# [Travail demandé]
1. Transcrivez fidèlement tout le passage de l'entretien sur #Female Pleasure allant de « Comment avez-vous choisi » jusqu'à « partie du documentaire. ».
2. Répondez aux questions suivantes à partir de l'entretien sur #Female Pleasure ci-dessous :
(a) Dans combien de grandes religions les femmes recherchées devaient-elles avoir évolué ?
(b) Quelles villes d'origine des femmes rencontrées sont citées ?
(c) Selon la citation entre guillemets, sur la base de quoi diabolise-t-on le corps féminin et sa sexualité ?
3. Indiquez si chacune des affirmations suivantes concorde avec l'entretien sur #Female Pleasure ci-dessous, en justifiant par les mots exacts de celui-ci :
(a) Les protagonistes du film sont très présentes sur les réseaux sociaux.
(b) Certaines femmes ont refusé de participer au documentaire après la première rencontre.
(c) Le titre #Female Pleasure est présenté comme négatif.

# [Passage du texte]

Le teaser de #Female Pleasure
Pourquoi avoir choisi ce nom, #Female Pleasure?
En mettant ce hashtag avant le mot “female”, j’ai voulu mettre en avant la lutte et le droit des femmes à un sexualité auto-déterminée et satisfaisante. J’aimerais qu’il soit à l’origine d’un véritable mouvement. C’est en tout cas le souhait des protagonistes du film, qui sont toutes très actives sur les réseaux sociaux. #Female Pleasure est un titre positif, car il encourage les gens à se dépasser, à parler du film et du tabou autour du plaisir féminin. Ce dernier est diabolisé par les religions et la société en général: il s’agirait du plus grand péché. Nous voulons changer ça une bonne fois pour toutes!
“En réalisant ce documentaire, j’ai été choquée de constater que, partout dans le monde, sur la base des textes sacrés des religions et du patriarcat, on diabolise le corps féminin et sa sexualité.”
Comment avez-vous choisi les femmes que l’on voit dans le documentaire?
J’ai voulu trouver des femmes qui avaient évolué dans chacune des cinq grandes religions. J’étais à la recherche de femmes courageuses qui osent briser le silence et parler de sexe. C’était important pour moi que ces dernières aient déjà entamé une démarche publique, afin qu’elles soient conscientes du danger et des réactions que peuvent engendrer leurs actions. J’ai tout fait pour les rencontrer personnellement dans leurs villes d’origine -New York, Tokyo ou New Delhi- et j’ai immédiatement réalisé qu’elles partageaient, en tant que femmes, les mêmes expériences, à la fois intimes et universelles. Après notre première rencontre, elles ont toutes accepté de faire partie du documentaire.

# [Extrait de données]

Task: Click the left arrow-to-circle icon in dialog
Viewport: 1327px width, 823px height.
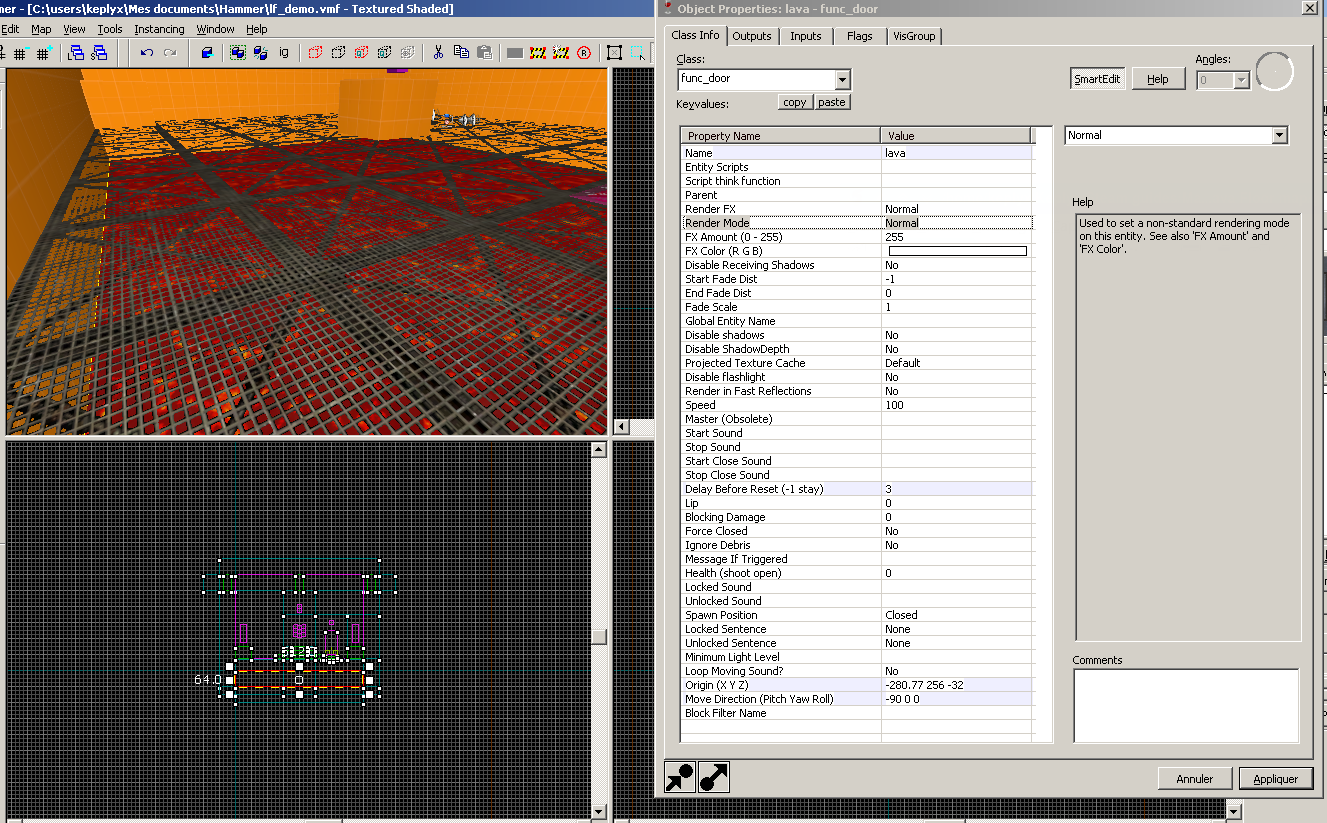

# [Corrigé des exercices]
1.
Comment avez-vous choisi les femmes que l’on voit dans le documentaire?
J’ai voulu trouver des femmes qui avaient évolué dans chacune des cinq grandes religions. J’étais à la recherche de femmes courageuses qui osent briser le silence et parler de sexe. C’était important pour moi que ces dernières aient déjà entamé une démarche publique, afin qu’elles soient conscientes du danger et des réactions que peuvent engendrer leurs actions. J’ai tout fait pour les rencontrer personnellement dans leurs villes d’origine -New York, Tokyo ou New Delhi- et j’ai immédiatement réalisé qu’elles partageaient, en tant que femmes, les mêmes expériences, à la fois intimes et universelles. Après notre première rencontre, elles ont toutes accepté de faire partie du documentaire.

2.
(a) Dans cinq grandes religions.
(b) New York, Tokyo et New Delhi.
(c) Sur la base des textes sacrés des religions et du patriarcat.

3.
(a) Oui : « qui sont toutes très actives sur les réseaux sociaux ».
(b) Non : « elles ont toutes accepté de faire partie du documentaire ».
(c) Non : « #Female Pleasure est un titre positif ».